INPUT DATA >>
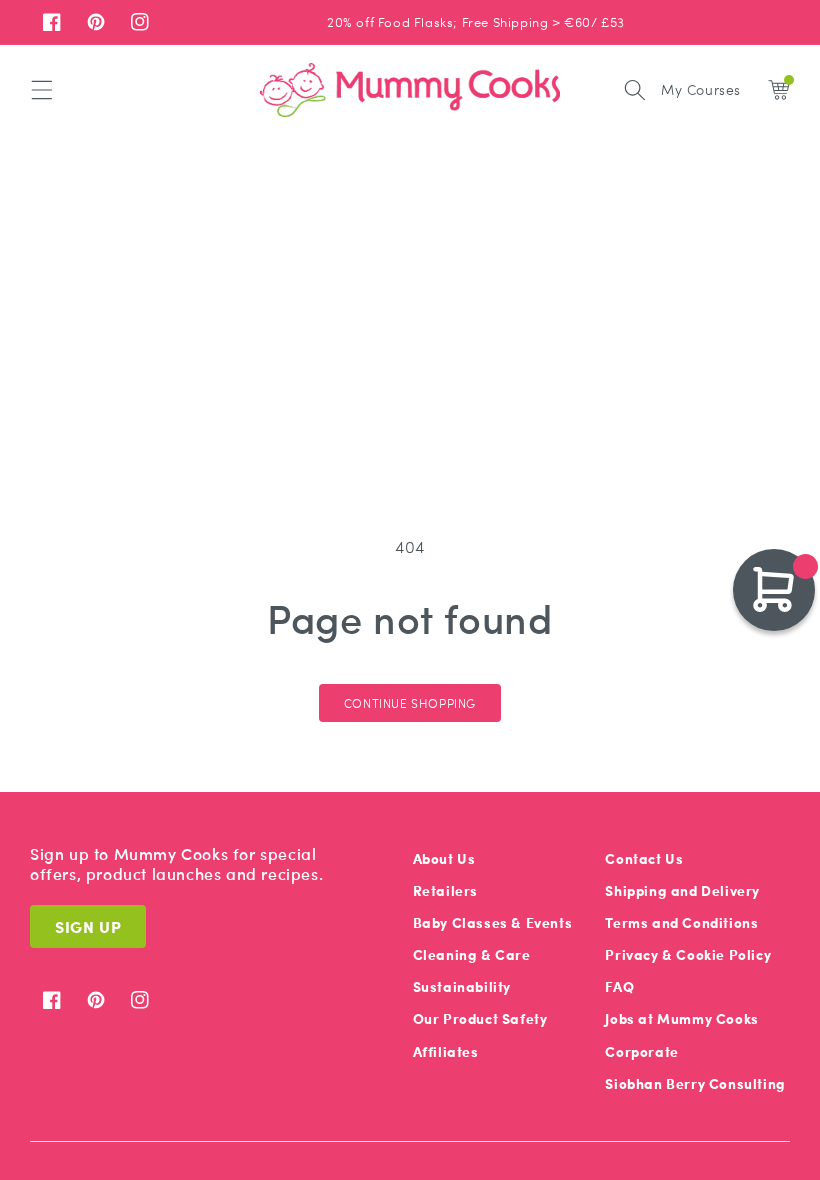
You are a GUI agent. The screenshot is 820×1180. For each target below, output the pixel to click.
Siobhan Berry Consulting (695, 1083)
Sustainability (462, 986)
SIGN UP (88, 926)
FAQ (619, 986)
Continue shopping (410, 703)
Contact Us (644, 858)
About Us (444, 858)
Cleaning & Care (472, 954)
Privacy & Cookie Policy (688, 954)
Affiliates (446, 1051)
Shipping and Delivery (682, 890)
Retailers (445, 890)
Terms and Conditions (681, 922)
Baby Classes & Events (493, 922)
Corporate (641, 1051)
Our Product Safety (480, 1018)
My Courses (701, 89)
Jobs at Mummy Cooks (681, 1018)
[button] (42, 90)
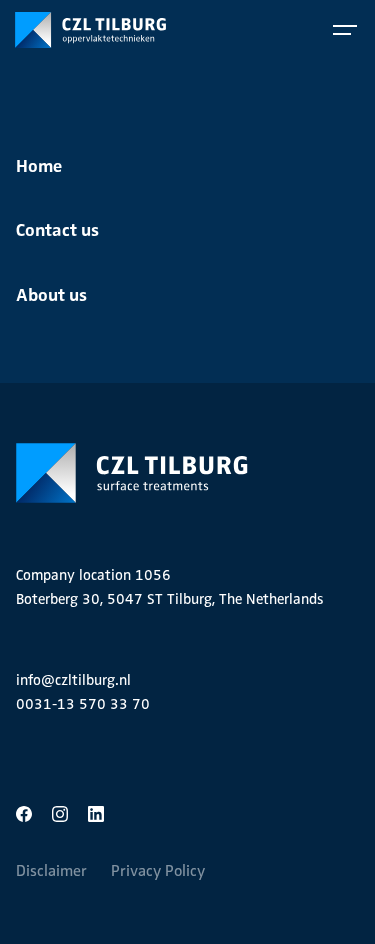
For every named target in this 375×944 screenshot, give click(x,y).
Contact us (57, 228)
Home (39, 164)
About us (51, 293)
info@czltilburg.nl (73, 680)
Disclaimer (51, 871)
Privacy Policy (158, 871)
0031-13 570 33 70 (83, 704)
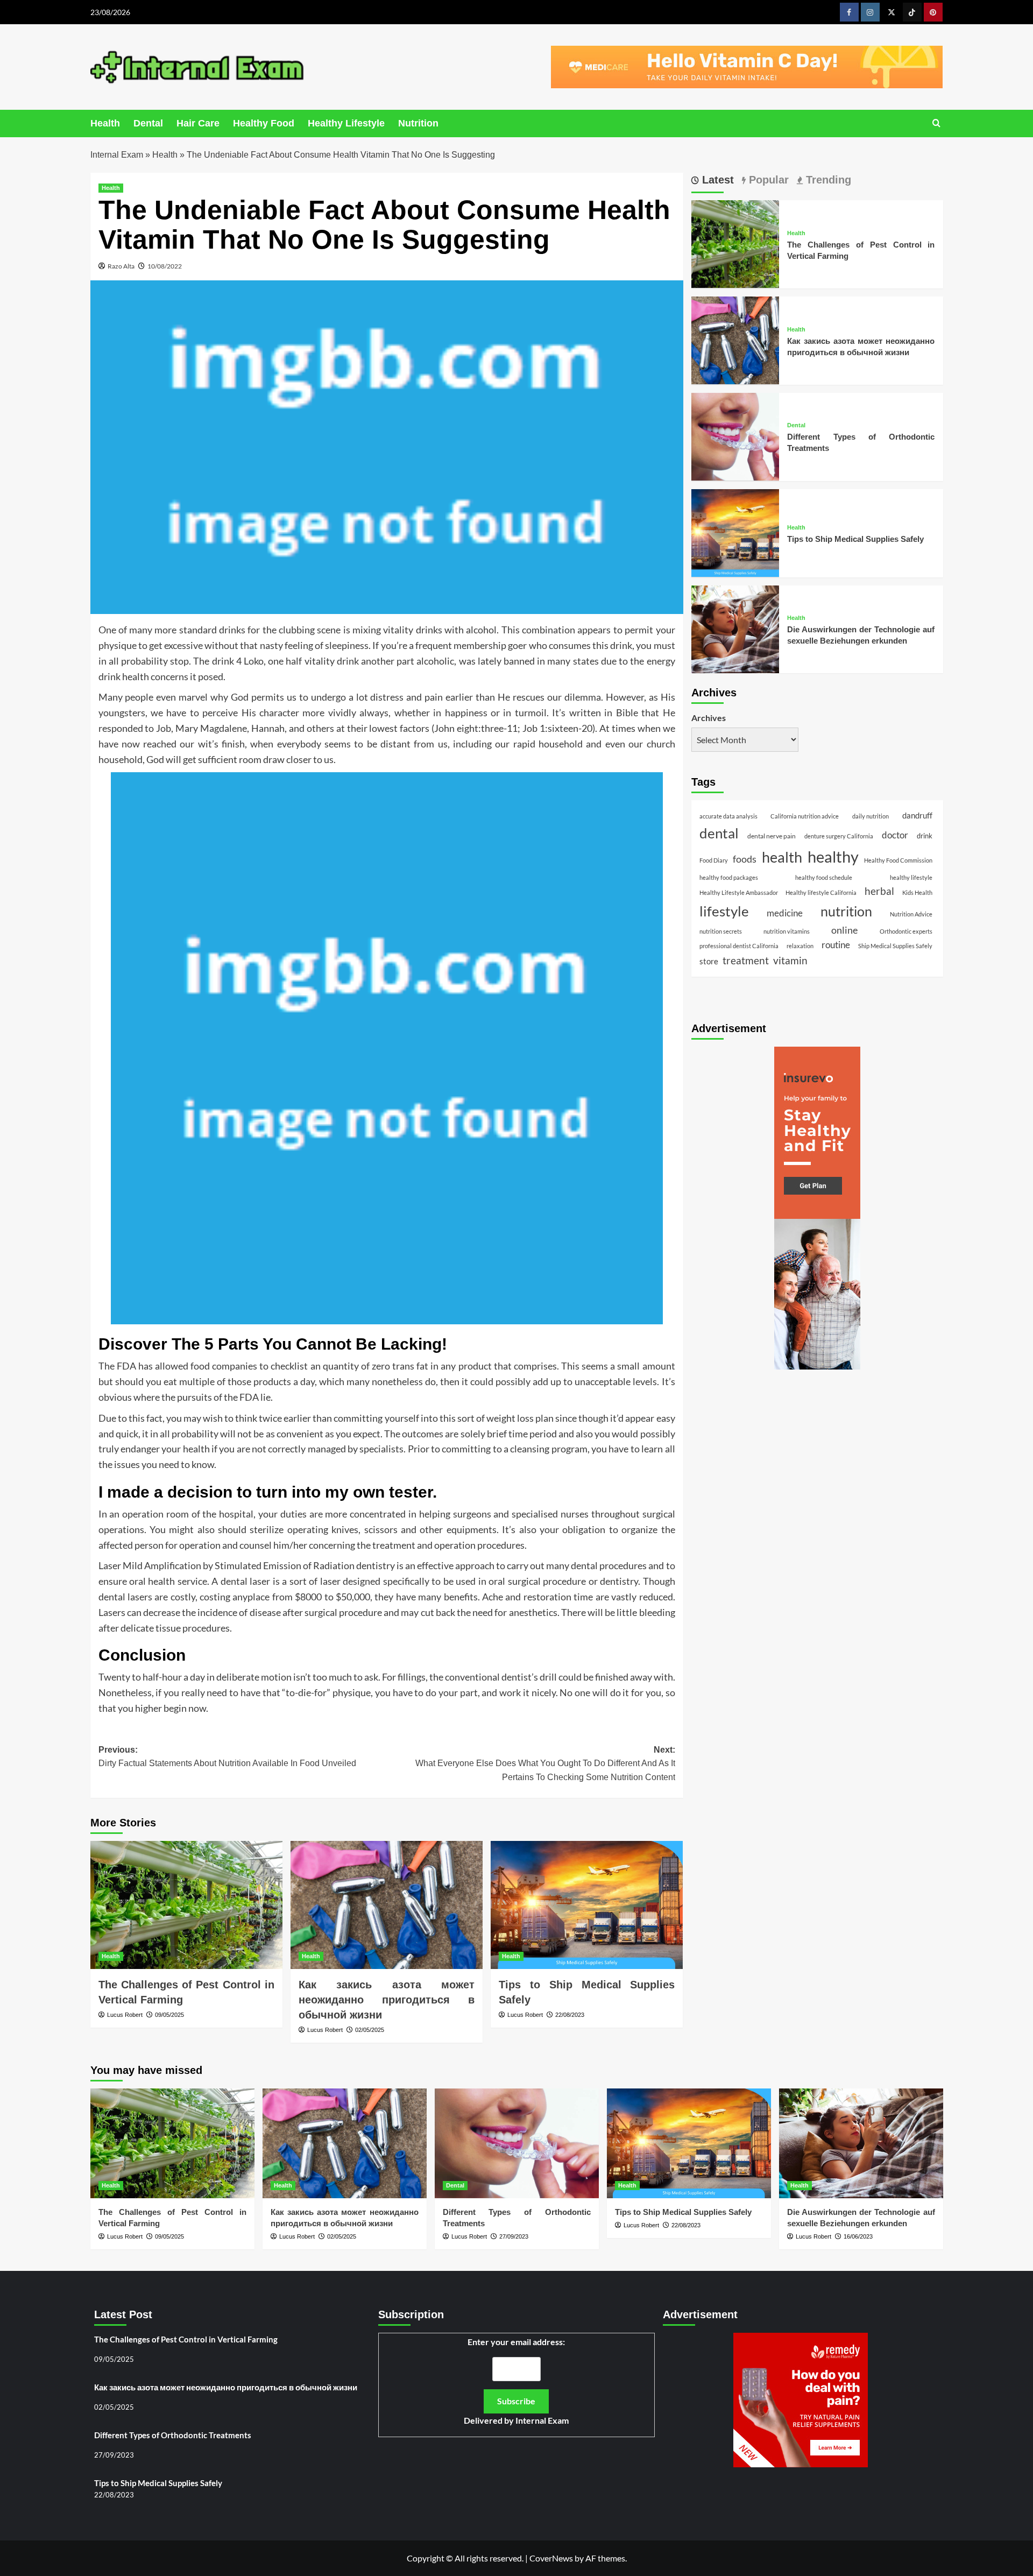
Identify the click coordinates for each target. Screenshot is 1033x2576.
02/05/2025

INSTRUCTIONS FOR THE TASK >>
Leave the pictures out and restate exactly the lines from the one that has "SIGN UP (88, 926)" through the final line of the entries above, both ends included.

YOUR SOLUTION >>
SIGN UP (88, 926)
FAQ (619, 986)
Continue shopping (410, 703)
Contact Us (644, 858)
About Us (444, 858)
Cleaning & Care (472, 954)
Privacy & Cookie Policy (688, 954)
Affiliates (446, 1051)
Shipping and Delivery (682, 890)
Retailers (445, 890)
Terms and Conditions (681, 922)
Baby Classes & Events (493, 922)
Corporate (641, 1051)
Our Product Safety (480, 1018)
My Courses (701, 89)
Jobs at Mummy Cooks (681, 1018)
[button] (42, 90)
For every named target in this 375×944 screenshot, give click(x,y).
Contact us (57, 228)
Home (39, 164)
About us (51, 293)
info@czltilburg.nl (73, 680)
Disclaimer (51, 871)
Privacy Policy (158, 871)
0031-13 570 33 70 (83, 704)
Identify the click coordinates for each target. Screenshot is 1033x2576.
02/05/2025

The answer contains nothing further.